======== Supplied material ========

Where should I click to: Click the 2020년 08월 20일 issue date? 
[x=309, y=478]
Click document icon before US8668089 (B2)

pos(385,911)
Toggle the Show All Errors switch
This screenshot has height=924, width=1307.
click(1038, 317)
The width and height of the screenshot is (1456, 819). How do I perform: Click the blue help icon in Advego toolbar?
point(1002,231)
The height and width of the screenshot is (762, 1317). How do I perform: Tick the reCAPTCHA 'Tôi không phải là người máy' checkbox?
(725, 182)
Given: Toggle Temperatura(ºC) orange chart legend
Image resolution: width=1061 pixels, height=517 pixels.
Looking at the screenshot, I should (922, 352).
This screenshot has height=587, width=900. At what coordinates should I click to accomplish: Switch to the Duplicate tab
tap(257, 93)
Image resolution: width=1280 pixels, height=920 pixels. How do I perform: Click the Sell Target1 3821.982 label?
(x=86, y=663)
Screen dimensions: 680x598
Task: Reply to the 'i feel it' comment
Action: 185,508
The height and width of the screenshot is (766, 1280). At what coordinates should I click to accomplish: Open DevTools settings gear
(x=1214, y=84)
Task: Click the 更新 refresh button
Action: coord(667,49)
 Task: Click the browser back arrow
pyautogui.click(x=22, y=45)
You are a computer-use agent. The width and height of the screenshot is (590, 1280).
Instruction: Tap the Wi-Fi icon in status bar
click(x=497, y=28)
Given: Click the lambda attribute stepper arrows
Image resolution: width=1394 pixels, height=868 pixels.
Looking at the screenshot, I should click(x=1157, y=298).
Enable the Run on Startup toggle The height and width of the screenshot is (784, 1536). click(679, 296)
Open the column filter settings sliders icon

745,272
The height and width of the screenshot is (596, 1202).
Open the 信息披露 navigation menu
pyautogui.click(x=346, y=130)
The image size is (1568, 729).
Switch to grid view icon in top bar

========

* _What the task requires_: Swap each "How do I perform" in the records above for "How can I carry out" and leave every other part of the lines unchanged.

* _Solution for this task_:
Where should I click to: Click the 2020년 08월 20일 issue date? 
[x=309, y=478]
Click document icon before US8668089 (B2)

pos(385,911)
Toggle the Show All Errors switch
This screenshot has height=924, width=1307.
click(1038, 317)
The width and height of the screenshot is (1456, 819). How can I carry out: Click the blue help icon in Advego toolbar?
point(1002,231)
The height and width of the screenshot is (762, 1317). How can I carry out: Tick the reCAPTCHA 'Tôi không phải là người máy' checkbox?
(725, 182)
Given: Toggle Temperatura(ºC) orange chart legend
Image resolution: width=1061 pixels, height=517 pixels.
Looking at the screenshot, I should (922, 352).
This screenshot has height=587, width=900. At what coordinates should I click to accomplish: Switch to the Duplicate tab
tap(257, 93)
Image resolution: width=1280 pixels, height=920 pixels. How can I carry out: Click the Sell Target1 3821.982 label?
(x=86, y=663)
Screen dimensions: 680x598
Task: Reply to the 'i feel it' comment
Action: 185,508
The height and width of the screenshot is (766, 1280). At what coordinates should I click to accomplish: Open DevTools settings gear
(x=1214, y=84)
Task: Click the 更新 refresh button
Action: coord(667,49)
 Task: Click the browser back arrow
pyautogui.click(x=22, y=45)
You are a computer-use agent. The width and height of the screenshot is (590, 1280).
Instruction: Tap the Wi-Fi icon in status bar
click(x=497, y=28)
Given: Click the lambda attribute stepper arrows
Image resolution: width=1394 pixels, height=868 pixels.
Looking at the screenshot, I should click(x=1157, y=298).
Enable the Run on Startup toggle The height and width of the screenshot is (784, 1536). click(679, 296)
Open the column filter settings sliders icon

745,272
The height and width of the screenshot is (596, 1202).
Open the 信息披露 navigation menu
pyautogui.click(x=346, y=130)
The image size is (1568, 729).
Switch to grid view icon in top bar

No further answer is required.